HHS Estimates 32.8 Million Hours Of Interaction Required To Comply With HIPAA Privacy And Security RulesSeptember 13, 2013
About 3,720 years ago, the Code of Hammurabi and the founding of the Babylonian Empire were already old news, but war chariots were about to become the hottest thing in weapons technology. Put another way, that’s roughly 32.8 million hours ago.
And that’s the number of hours HHS estimates it will take people in the U.S. interacting with the healthcare industry to comply with the privacy and security rules of the Health Insurance Portability and Accountability Act and the Genetic Information Nondiscrimination Act.
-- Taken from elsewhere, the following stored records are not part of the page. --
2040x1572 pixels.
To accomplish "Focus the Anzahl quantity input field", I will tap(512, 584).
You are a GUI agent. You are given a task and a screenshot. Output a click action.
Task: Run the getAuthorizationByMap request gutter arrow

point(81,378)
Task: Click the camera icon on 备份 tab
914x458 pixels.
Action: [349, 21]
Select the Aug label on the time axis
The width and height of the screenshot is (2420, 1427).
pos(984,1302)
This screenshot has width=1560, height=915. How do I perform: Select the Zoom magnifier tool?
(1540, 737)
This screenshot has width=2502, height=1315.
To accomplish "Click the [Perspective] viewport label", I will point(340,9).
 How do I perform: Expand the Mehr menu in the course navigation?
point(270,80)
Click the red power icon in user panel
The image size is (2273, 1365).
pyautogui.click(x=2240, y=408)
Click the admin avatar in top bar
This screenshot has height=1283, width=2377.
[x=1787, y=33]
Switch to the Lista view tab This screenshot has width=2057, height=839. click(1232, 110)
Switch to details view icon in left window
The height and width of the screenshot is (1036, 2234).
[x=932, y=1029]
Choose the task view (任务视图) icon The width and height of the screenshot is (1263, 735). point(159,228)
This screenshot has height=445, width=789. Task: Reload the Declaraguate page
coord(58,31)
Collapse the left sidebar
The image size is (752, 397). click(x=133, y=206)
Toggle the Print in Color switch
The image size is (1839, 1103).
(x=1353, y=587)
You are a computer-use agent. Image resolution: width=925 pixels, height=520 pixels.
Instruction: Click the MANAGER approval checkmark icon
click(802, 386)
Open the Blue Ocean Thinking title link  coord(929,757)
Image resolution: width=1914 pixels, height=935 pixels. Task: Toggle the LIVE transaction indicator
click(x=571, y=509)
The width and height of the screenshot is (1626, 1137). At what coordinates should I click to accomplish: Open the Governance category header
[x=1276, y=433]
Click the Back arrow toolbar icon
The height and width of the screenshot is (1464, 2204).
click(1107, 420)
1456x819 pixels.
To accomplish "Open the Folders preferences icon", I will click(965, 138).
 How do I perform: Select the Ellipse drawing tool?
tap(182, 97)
Most of that whopping number represents annual time consumption. The exception is for roughly 619,000 hours of “new burdens associated with the final rule” issued by HHS this January to reflect the amendments to the two acts in the American Recovery and Reinvestment Act of 2009.
These numbers of truly historic proportions are contained in a notice from the HHS Office for Civil Rights and published in the Federal Register. The civil rights office is the chief federal enforcement agency for the HIPAA privacy and security rules.
The biggest new time sink under changes to the rules wrought by the ARRA are the estimated 350,000 hours it will take 300,000 organizations to comply with the requirement for “Documentation of Security Rule Policies and Procedures and Administrative Safeguards” for business associates of HIPAA covered entities, according to the OCR notice.
But many centuries of time—nearly 35 centuries, in fact, or just short of 30.7 million hours—will be devoted each year by healthcare providers and patients for the dissemination to patients and their acknowledgement of HIPAA notices of privacy practices for protected healthcare information, HHS estimates. Even at just 3 minutes apiece, with 613 million of these routine privacy notices to be delivered, signed and stored, the time adds up.
The estimates in the notice were submitted to the Office of Management and Budget for its review and approval in compliance with the Paperwork Reduction Act of 1995.